- _Task goal_: Starting at the line with "Where should I click to: Click the Brightness/Contrast" and stopping at the final line, retype the data below exactly; do not carry over any pictures.

- - - - - - -

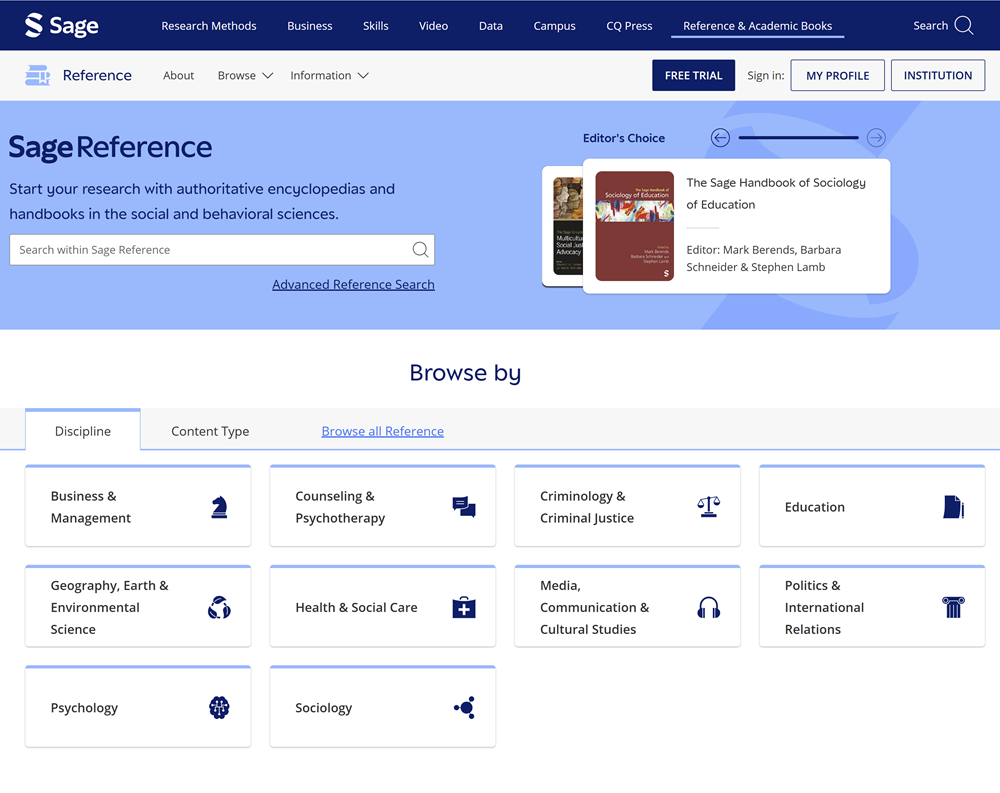Expand the Browse dropdown menu
The width and height of the screenshot is (1000, 793).
coord(245,76)
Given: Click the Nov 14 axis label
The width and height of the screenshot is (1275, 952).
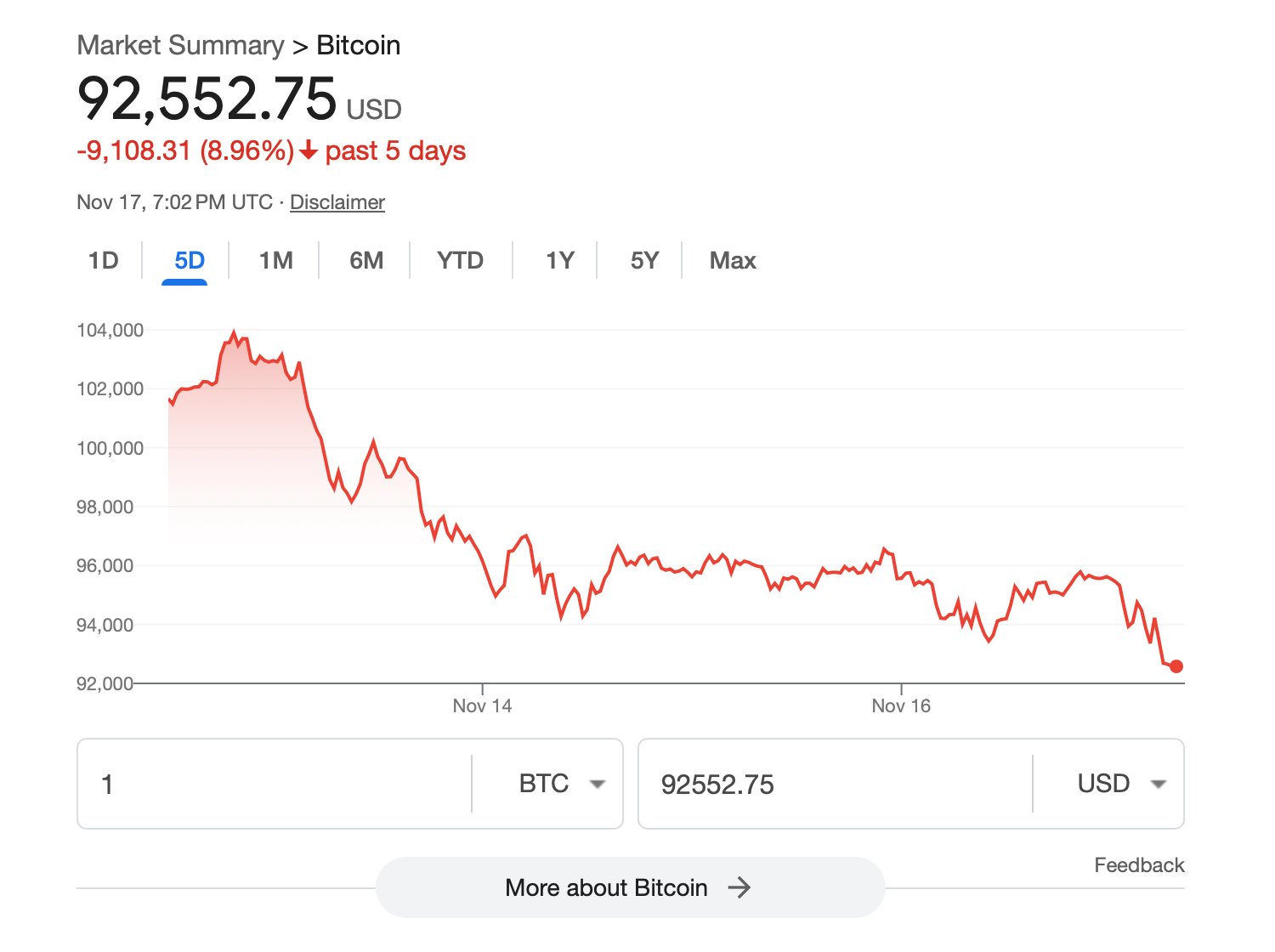Looking at the screenshot, I should point(482,706).
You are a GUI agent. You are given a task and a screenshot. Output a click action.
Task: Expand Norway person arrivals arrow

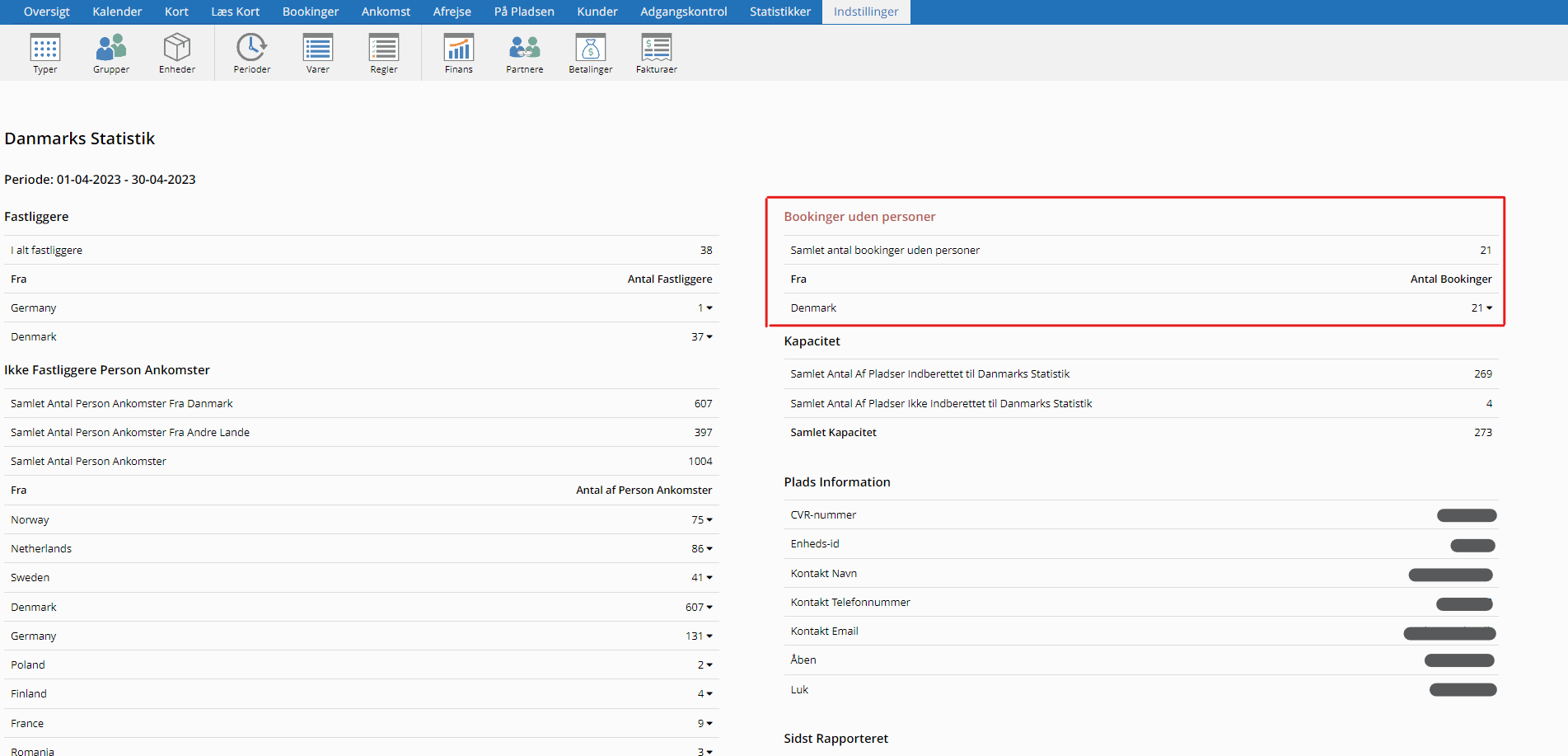[x=709, y=520]
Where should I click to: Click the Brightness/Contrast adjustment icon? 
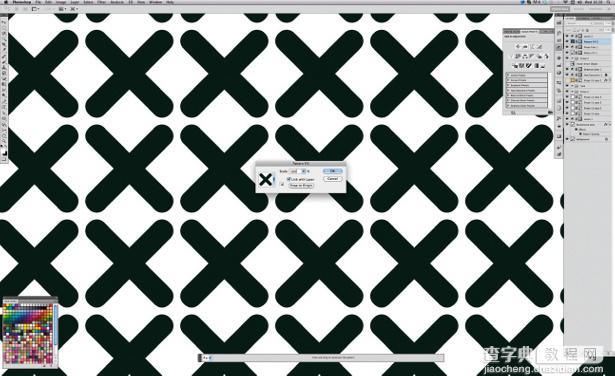517,47
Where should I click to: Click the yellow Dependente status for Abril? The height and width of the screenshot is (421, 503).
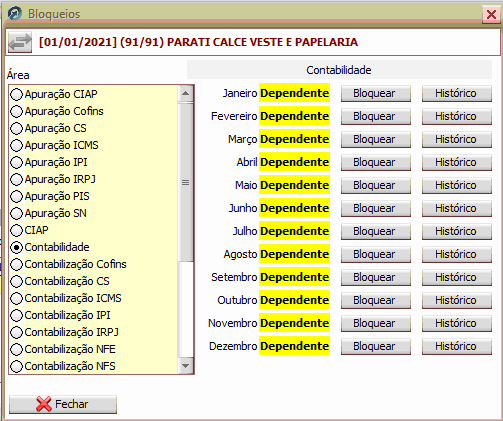294,162
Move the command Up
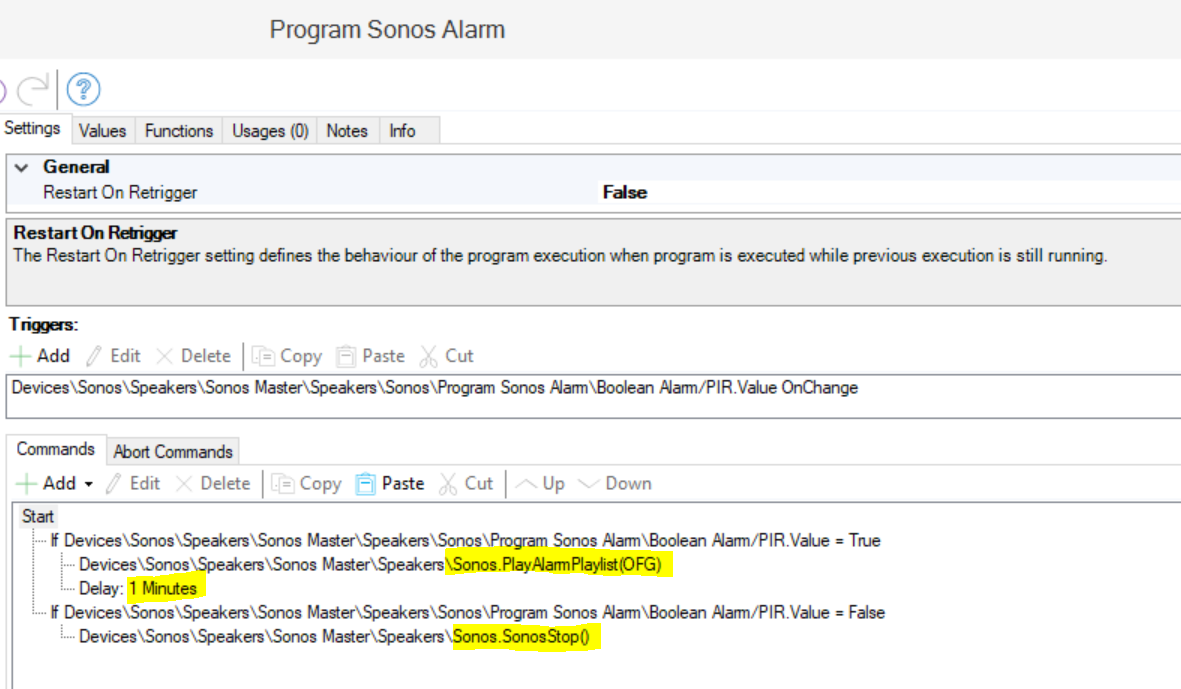This screenshot has width=1181, height=689. click(541, 484)
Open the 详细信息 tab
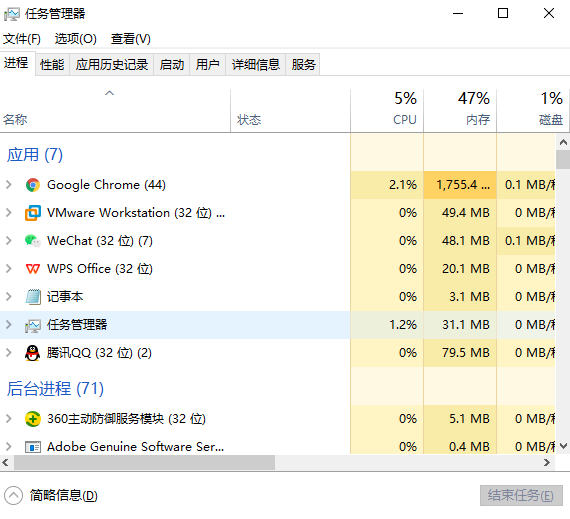The width and height of the screenshot is (570, 519). coord(256,65)
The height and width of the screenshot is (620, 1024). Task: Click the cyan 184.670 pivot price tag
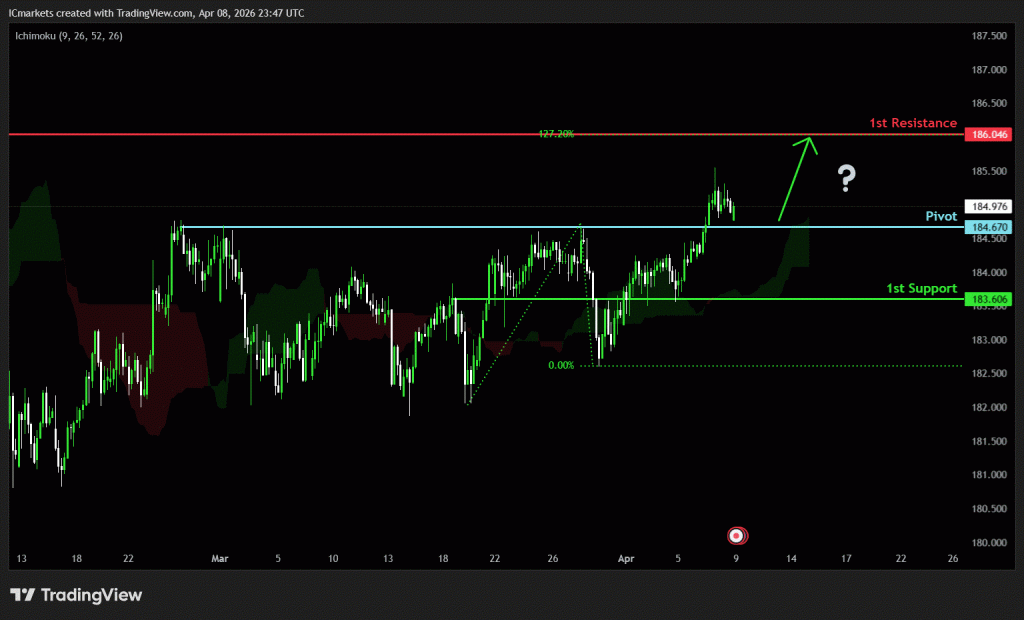(x=987, y=227)
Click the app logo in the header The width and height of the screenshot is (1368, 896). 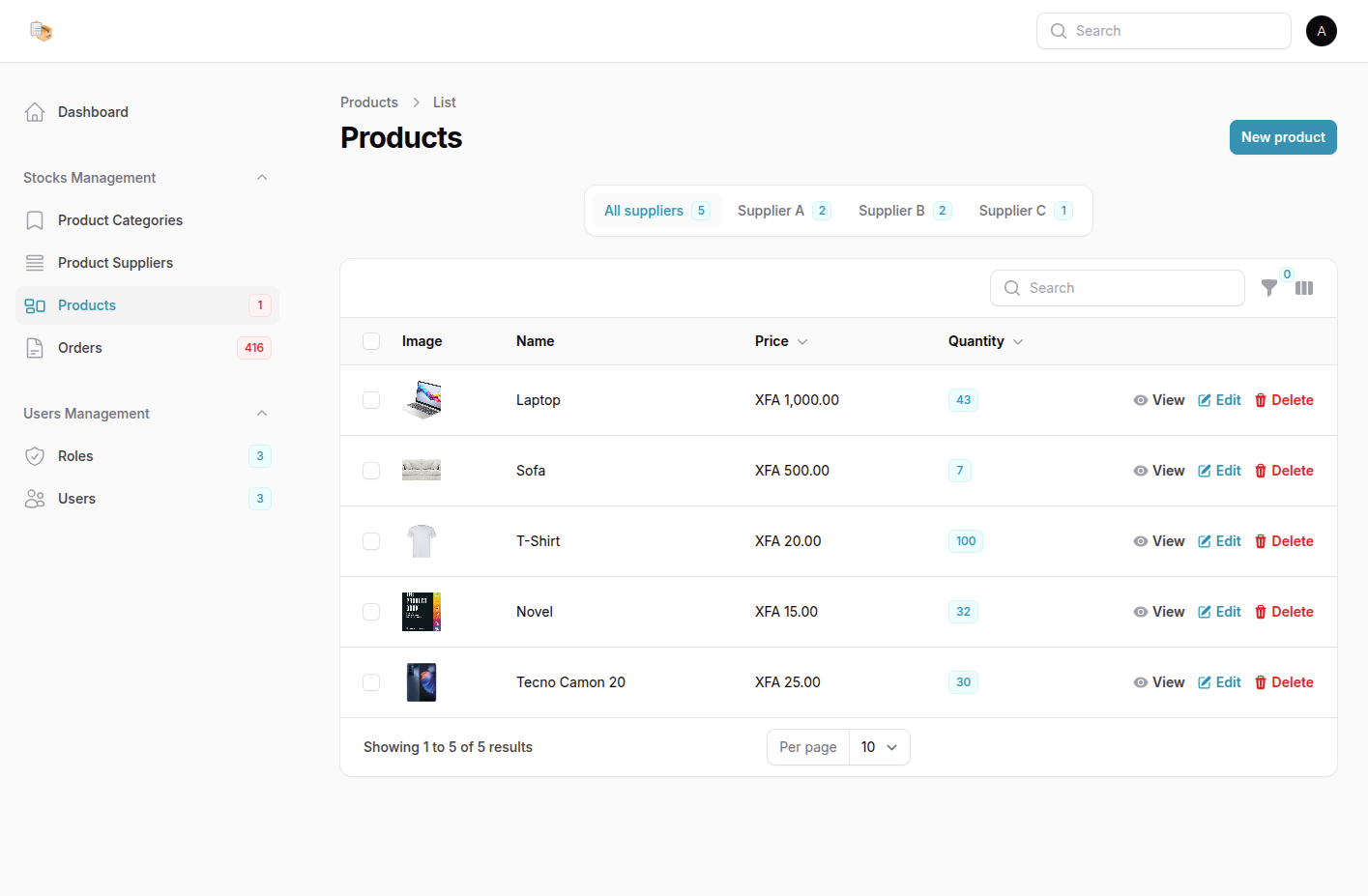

- - - - - - -

- _Answer to this exercise_:
Where should I click to: Click the Brightness/Contrast adjustment icon? 
517,47
Where should I click to: Click the yellow Dependente status for Abril? The height and width of the screenshot is (421, 503).
294,162
Move the command Up
This screenshot has width=1181, height=689. click(541, 484)
Open the 详细信息 tab
The width and height of the screenshot is (570, 519). coord(256,65)
The height and width of the screenshot is (620, 1024). Task: Click the cyan 184.670 pivot price tag
(x=987, y=227)
Click the app logo in the header The width and height of the screenshot is (1368, 896). 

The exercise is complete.